Given the way the argument usually goes, it was hard for cynics not to wonder how quickly some policymakers would expand
gun rights after the massacre. Now we know
Scott Walker expanded gun rights in Wisconsin on Wednesday by signing into law two bills that, respectively, get rid of the state's 48-hour waiting period and let retired or off-duty law enforcement officials carry concealed firearms into public schools. [...] Walker, who is expected to jump into the 2016 presidential race in the next few weeks, often touts his efforts to roll back gun laws in the state. He also has an A-plus rating from the National Rifle Association.
In fairness, it's important to emphasize, as the Politico report
does, that these state measures have been in the works for quite a while -- the Wisconsin bills are unrelated to developments in Charleston.

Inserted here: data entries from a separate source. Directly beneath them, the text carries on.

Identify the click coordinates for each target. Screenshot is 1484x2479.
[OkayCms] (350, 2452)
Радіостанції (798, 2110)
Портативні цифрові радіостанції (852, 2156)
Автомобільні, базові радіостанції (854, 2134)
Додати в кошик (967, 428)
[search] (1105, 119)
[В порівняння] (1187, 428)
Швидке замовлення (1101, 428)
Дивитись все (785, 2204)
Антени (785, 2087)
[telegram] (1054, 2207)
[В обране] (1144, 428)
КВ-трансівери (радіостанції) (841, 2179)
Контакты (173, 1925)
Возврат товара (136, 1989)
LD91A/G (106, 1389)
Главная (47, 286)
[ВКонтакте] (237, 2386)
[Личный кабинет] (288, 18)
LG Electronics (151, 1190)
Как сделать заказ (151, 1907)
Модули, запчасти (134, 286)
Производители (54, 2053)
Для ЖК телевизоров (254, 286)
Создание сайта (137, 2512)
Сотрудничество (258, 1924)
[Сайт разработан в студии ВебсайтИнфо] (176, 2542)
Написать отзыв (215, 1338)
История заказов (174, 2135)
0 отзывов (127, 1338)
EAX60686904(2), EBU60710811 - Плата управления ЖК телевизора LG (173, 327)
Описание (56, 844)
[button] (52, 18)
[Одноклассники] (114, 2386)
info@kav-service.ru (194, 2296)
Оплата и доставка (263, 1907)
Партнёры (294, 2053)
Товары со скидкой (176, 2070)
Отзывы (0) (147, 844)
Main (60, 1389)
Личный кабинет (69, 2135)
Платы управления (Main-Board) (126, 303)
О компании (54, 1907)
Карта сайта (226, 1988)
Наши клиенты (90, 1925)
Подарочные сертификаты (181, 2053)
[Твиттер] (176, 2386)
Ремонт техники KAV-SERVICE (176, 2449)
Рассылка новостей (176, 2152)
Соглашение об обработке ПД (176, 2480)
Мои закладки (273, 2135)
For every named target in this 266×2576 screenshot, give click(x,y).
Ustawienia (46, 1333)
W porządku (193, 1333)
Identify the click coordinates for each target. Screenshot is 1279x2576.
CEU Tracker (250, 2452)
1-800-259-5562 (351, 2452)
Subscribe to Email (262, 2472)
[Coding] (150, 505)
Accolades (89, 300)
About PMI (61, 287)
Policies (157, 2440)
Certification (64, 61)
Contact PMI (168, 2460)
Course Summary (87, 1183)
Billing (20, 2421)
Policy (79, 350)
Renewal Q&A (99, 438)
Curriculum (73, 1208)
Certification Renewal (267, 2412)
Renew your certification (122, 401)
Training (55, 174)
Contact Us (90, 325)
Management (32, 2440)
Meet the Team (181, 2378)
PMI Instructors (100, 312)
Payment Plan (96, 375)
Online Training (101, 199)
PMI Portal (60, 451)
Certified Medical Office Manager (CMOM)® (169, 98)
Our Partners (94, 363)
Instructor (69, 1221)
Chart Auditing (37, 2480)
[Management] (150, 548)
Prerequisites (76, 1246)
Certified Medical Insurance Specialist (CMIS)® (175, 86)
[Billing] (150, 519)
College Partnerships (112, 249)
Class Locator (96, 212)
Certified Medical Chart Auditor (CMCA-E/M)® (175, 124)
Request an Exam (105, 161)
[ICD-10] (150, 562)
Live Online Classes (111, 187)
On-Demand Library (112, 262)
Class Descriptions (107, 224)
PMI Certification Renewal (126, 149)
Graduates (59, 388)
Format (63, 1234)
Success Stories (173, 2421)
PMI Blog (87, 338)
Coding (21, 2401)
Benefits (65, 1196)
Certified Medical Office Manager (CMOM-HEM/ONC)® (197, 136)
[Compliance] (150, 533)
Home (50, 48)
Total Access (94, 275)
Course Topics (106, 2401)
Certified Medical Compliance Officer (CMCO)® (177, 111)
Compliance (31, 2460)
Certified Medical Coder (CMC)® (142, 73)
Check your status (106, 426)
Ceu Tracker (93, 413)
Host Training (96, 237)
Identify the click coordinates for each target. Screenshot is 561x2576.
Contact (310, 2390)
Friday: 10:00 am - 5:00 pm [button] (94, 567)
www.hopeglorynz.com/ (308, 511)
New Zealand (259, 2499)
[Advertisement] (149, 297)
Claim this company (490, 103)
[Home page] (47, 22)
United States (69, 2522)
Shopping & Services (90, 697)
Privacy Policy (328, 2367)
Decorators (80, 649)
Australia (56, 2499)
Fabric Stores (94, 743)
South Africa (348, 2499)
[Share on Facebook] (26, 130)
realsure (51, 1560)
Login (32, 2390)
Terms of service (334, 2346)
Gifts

Still, the timing is jarring. To expand gun rights so soon after yet another mass shooting suggests a certain indifference to the broader debate.
As for the policy itself, Wisconsin Democrats reminded
the state's GOP majority that a 48-hour waiting period has been an effective "cooling-off period for those contemplating suicide or who might shoot another person in a fit of passion, especially in cases of domestic abuse."
Walker and his Republican allies were evidently not persuaded.
As for the debate at the national level, the Washington Post reported
that the effort to expand background checks still enjoys the support of its chief co-sponsors.
In the wake of the Charleston shooting, Sens. Joe Manchin (D-W.Va.) and Pat Toomey (R-Pa.) are considering ways to renew their failed push to expand meaningful background checks on gun purchases. In separate interviews Tuesday night, at a reception before a ceremony hosted by Sandy Hook families where Toomey was honored, the senators discussed their desire to find a new way forward.
"What I'm trying to figure out is, is there something that could get the support of the 60 votes that we would need in the Senate," Toomey told the Post. "Joe Manchin was and is a great partner and someone I will continue to work with, and I'm open to exploring what is possible."
Regrettably, in a Republican-led Congress, what's "possible" on gun reforms is practically, if not literally, nothing.